● The problem: The lines wanted are those in the data below that include "header".

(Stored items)
_ _ _ _ _ _ _

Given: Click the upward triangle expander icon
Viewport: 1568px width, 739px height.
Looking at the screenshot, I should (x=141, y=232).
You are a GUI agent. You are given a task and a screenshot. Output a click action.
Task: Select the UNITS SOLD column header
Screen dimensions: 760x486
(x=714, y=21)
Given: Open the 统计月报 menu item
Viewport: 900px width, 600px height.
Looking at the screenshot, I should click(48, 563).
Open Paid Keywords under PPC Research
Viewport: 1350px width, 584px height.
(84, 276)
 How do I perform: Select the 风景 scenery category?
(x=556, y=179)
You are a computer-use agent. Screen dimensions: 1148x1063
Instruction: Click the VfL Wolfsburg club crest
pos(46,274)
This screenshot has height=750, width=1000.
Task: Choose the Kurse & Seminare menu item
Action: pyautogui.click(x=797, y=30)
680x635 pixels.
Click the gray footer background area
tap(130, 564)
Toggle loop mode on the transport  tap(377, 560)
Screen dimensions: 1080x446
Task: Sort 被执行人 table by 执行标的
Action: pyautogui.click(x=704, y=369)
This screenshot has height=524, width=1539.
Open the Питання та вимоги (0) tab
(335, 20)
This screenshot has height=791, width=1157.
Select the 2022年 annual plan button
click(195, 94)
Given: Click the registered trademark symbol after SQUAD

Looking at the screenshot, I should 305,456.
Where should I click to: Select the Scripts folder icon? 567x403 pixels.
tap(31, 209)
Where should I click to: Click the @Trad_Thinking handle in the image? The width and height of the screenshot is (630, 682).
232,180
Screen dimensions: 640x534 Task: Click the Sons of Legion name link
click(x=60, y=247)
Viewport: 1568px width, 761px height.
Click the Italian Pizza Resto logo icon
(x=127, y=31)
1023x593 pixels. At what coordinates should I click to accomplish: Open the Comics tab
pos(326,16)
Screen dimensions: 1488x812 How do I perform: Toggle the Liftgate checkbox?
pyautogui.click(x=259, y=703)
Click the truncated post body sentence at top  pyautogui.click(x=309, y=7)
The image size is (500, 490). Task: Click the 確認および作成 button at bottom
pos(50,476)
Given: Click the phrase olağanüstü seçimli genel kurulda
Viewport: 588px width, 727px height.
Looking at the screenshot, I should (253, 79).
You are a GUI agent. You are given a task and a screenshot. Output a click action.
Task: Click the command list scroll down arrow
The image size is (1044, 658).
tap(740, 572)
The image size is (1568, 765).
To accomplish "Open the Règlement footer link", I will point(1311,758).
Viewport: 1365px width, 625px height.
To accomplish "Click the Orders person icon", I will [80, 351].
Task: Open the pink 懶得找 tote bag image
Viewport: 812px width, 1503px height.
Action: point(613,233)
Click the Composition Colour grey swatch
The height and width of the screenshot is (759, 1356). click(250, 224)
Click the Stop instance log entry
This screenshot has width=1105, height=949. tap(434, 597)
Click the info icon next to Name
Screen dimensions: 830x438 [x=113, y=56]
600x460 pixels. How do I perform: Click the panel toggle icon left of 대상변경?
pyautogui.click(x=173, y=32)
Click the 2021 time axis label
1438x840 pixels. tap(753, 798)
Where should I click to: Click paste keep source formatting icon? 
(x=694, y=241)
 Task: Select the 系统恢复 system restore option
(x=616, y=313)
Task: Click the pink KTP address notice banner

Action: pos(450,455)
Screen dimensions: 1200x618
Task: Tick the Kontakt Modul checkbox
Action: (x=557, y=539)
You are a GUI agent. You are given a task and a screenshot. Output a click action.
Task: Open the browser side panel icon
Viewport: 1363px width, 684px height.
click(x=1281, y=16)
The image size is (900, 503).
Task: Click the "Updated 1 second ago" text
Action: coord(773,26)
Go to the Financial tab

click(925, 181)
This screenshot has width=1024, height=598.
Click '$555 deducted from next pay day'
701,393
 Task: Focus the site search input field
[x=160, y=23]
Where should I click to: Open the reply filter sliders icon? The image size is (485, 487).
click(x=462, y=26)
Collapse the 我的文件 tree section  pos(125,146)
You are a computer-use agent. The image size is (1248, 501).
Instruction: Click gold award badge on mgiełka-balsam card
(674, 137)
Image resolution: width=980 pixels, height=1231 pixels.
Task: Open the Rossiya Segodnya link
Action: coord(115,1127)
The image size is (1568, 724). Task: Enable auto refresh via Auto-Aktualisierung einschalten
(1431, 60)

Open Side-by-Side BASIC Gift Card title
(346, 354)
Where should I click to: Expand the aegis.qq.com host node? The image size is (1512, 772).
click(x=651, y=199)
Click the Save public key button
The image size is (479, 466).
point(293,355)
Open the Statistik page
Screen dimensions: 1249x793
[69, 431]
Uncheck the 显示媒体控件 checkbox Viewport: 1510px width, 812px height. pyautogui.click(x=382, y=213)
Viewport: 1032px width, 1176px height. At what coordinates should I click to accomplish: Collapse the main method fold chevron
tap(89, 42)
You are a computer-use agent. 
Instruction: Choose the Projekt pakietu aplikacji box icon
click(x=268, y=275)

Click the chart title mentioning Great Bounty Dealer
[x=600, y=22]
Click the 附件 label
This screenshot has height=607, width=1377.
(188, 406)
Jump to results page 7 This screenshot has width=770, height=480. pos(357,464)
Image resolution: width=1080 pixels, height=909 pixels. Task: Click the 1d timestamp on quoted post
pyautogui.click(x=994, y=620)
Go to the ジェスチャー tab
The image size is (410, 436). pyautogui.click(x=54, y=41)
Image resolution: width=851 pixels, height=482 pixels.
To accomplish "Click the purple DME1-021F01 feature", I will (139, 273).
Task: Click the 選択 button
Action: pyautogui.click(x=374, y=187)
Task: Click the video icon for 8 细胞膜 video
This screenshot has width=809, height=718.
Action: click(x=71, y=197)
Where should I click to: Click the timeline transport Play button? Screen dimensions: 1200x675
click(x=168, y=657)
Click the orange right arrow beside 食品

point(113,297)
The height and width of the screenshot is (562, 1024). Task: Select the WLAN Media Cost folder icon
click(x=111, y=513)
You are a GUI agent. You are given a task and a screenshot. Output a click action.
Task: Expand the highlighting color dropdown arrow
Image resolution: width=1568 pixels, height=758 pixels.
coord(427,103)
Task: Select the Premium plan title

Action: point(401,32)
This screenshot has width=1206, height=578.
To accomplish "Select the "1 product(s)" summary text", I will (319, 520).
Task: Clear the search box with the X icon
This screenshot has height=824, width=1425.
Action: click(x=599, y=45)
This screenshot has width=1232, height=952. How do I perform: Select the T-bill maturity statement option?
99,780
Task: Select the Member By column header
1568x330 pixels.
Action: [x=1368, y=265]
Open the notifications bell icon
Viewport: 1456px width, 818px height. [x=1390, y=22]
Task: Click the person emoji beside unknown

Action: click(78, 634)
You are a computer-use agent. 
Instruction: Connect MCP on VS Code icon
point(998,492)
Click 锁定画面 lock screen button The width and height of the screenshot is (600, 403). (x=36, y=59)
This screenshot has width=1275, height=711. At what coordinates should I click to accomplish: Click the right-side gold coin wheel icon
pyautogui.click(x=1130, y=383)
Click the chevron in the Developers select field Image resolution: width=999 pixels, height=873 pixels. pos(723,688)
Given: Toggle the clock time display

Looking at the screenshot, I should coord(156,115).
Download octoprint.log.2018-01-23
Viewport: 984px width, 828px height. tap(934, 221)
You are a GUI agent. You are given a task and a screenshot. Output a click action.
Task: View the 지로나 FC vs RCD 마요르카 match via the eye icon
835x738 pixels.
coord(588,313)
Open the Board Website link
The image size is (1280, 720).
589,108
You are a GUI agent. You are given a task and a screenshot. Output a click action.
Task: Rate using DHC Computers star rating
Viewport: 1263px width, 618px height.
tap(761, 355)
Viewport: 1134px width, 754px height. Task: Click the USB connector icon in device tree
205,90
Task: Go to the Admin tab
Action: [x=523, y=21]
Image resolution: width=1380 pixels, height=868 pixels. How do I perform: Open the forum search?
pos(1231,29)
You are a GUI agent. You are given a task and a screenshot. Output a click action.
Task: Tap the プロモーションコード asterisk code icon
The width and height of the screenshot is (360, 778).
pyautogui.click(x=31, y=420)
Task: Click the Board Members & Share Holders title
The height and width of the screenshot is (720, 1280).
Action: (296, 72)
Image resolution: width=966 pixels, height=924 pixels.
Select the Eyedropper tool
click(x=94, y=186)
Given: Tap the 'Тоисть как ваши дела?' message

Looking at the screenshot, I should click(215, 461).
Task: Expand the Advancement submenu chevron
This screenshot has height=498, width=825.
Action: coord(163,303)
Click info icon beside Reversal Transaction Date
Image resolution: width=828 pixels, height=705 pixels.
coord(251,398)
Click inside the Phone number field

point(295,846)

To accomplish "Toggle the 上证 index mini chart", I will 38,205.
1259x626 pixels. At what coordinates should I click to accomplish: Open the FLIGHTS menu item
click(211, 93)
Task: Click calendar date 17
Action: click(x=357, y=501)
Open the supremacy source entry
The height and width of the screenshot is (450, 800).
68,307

_ _ _ _ _ _ _

● Expected answer:
Task: Select the UNITS SOLD column header
Task: Select the Member By column header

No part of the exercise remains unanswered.